Estudo realizado na Holanda avaliou funções cognitivas de adultos cujas mães passaram fome durante a gravidez

Os bebês cujas mães foram vítimas de desnutrição na gravidez correm o risco de sofrer um declínio cognitivo mais rápido durante o envelhecimento, segundo um estudo divulgado nesta segunda-feira.

Uma equipe de pesquisadores liderada por Susanne de Rooij, da Universidade de Amsterdã, estudou as funções cognitivas de 737 adultos holandeses de 56 a 59 anos.

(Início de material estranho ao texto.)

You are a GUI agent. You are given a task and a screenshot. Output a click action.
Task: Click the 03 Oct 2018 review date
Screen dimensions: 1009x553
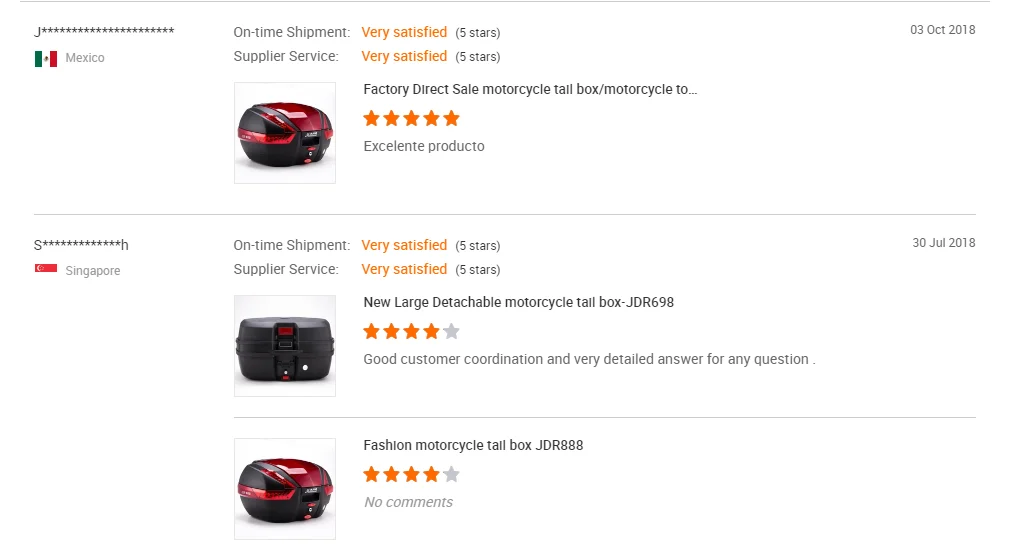point(942,30)
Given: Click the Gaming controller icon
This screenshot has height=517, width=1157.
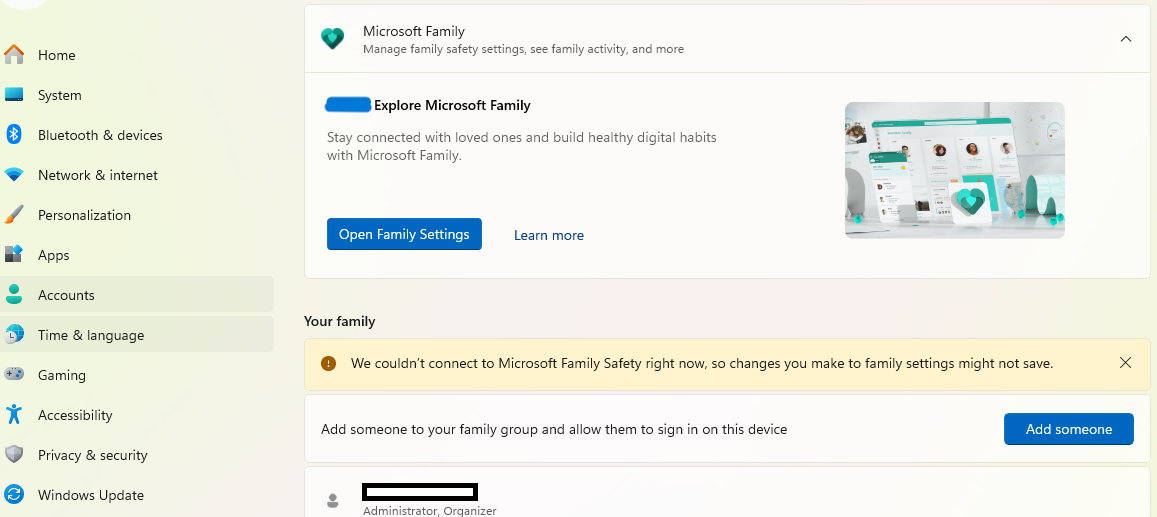Looking at the screenshot, I should pyautogui.click(x=14, y=375).
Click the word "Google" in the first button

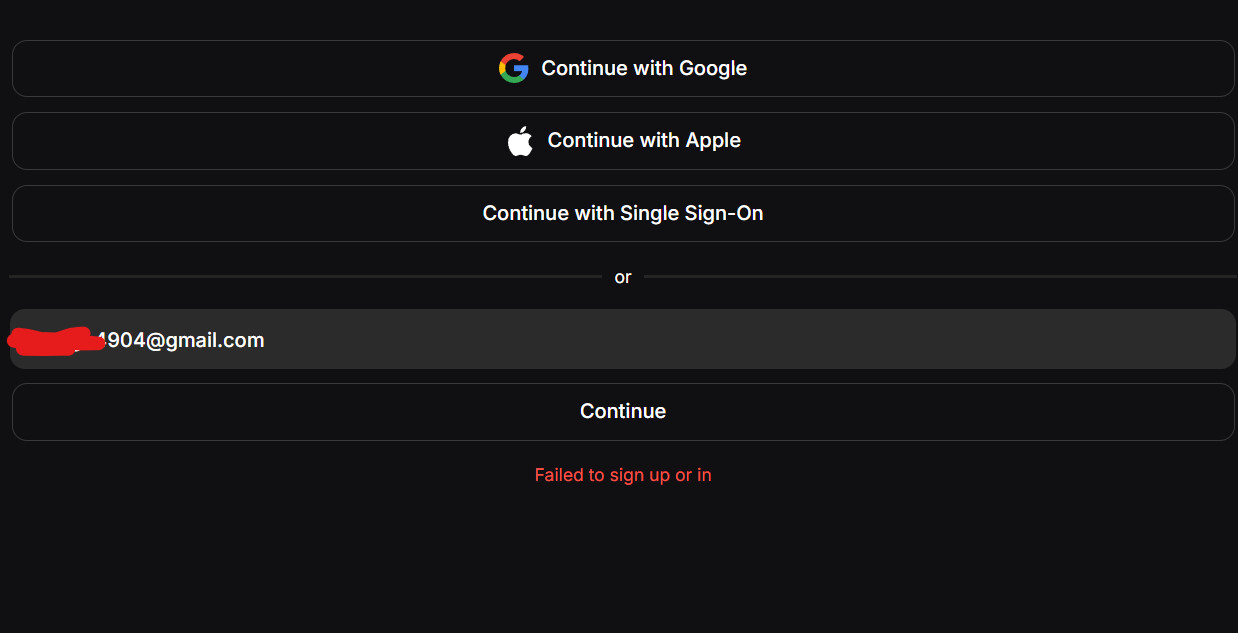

Cerca de 40% deles tinham sido expostos à fome 'in utero' no período em que a Alemanha nazista impunha um bloqueio alimentar a seu país no final da Segunda Guerra Mundial.

Durante esse período de fome de cinco a seis meses, os alimentos eram escassos e as pessoas consumiam apenas entre 400 e 800 calorias, indica o estudo publicado nos Anais da Academia Nacional Americana de Ciências (PNAS).

Enquanto uma redução do consumo de calorias entre os adultos pode retardar o envelhecimento e aumentar a expectativa de vida de diversas espécies, "as restrições calóricas antes do nascimento têm diversos efeitos nefastos para a saúde física e mental mais tarde na vida", indica o estudo.

Além dos desempenhos cognitivos comprometidos, os indivíduos expostos à fome 'in utero' tinham um crânio um pouco menor do que os outros entre 56 e 59 anos.

"O tamanho do crânio está ligado ao tamanho do cérebro e um tamanho reduzido foi associado a funções cognitivas menores entre as pessoas com mais idade", ressaltam os pesquisadores.

O desempenho cognitivo deficiente das pessoas vítimas de desnutrição 'in utero' "pode ser um sinal precoce de uma aceleração do envelhecimento em termos cognitivos", escrevem os autores do estudo, ressaltando que é necessário ainda efetuar testes em uma idade mais avançada para confirmar esta hipótese.